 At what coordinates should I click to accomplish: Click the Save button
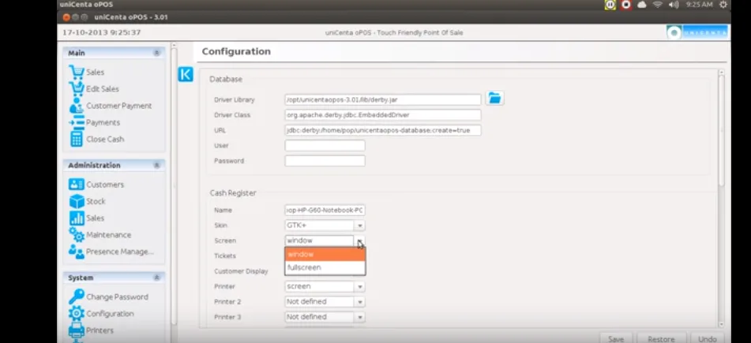coord(616,338)
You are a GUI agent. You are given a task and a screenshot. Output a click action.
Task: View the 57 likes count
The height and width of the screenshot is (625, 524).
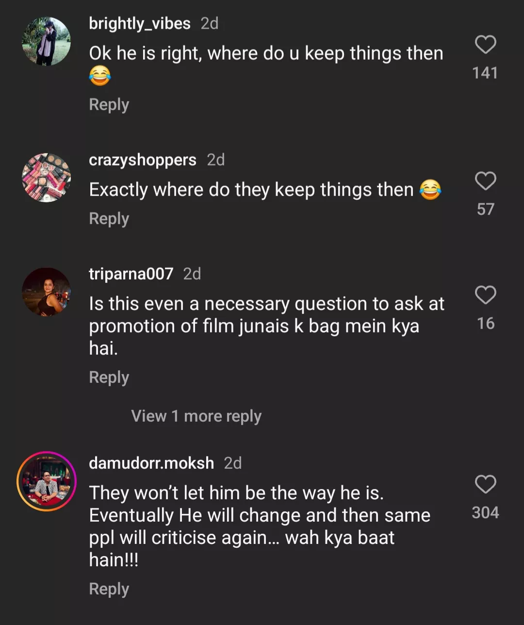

· · · ·

● **What you need to do**: Reproduce the records above line for line, without the pictures.

● **Task answer**:
 At what coordinates should I click to accomplish: Click the Save button
coord(616,338)
You are a GUI agent. You are given a task and a screenshot. Output a click action.
Task: View the 57 likes count
The height and width of the screenshot is (625, 524).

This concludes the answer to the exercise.